Some of the poorest countries in the world are becoming less poor, according to new report by Oxford University’s Poverty and Human Development Initiative. The study reveals that world poverty is dropping at rapid rates, predicting that acute poverty will be eradicated within two decades.
The groundbreaking research suggests a very probable end of Third World and a brighter global picture altogether. The researchers from Oxford assessed global poverty using a completely new methodology, the Multidimensional Poverty Index (MPI) which includes ten indicators to calculate poverty – nutrition, water, cooking fuel, sanitation, child mortality, years of schooling and attendance, electricity assets and a covered floor. They analyzed the different indicators in a total of 22 countries and nearly 190 subnational regions which contain around 2 billion people, or almost 30% of the world’s population.
Of all 22 countries in the study, 18 reduced their MPI significantly, and most of them reduced the multidimensional poverty faster than the simple income poverty. Top-performing countries, according to the results, were Nepal, Rwanda, and Bangladesh which could shrink their MPI at the faster rates and the intensity of the poverty. Ghana, Tanzania, Cambodia and Bolivia, followed by Colombia, also had strong reductions in more relative terms. As a whole, poorer countries such as Ethiopia, Malawi and Senegal showed the greatest reduction in the intensity of MPI poverty, proving to the scientists that the complexity of MPI was essential, not only the percentage of poor people.
The report comes shortly after UN’s development report which was published last week and said that the reduction of poverty in the developing world is surprisingly increasing. According to it, with more than 40 poor countries that reported higher growth, there is new, global rebalancing – the rich ones are getting less rich, and the poor are getting less poor. Millions of people are switching to a new, global middle class, which is, according to the UN, a result of international and internal development projects, investments in schools, health clinics, housing, infrastructure and improved access to water.

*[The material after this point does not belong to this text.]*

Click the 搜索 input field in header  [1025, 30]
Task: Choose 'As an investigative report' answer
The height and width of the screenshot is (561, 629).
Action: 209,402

The academic study discovered that in 2013 there are a total of 1.6 billion people living in the so-called multidimensional poverty. And most of the poorest people live in South Africa (India) and sub-Saharan Africa, and 9.5% off the bottom billion actually lived in developed, upper middle-income countries.
However, the results of the Oxford study, and most important the new measure, MPI, are now debated and even doubted by some experts. But the researchers are hoping to raise alertness among governments and organizations, and help regions reduce or eradicate poverty.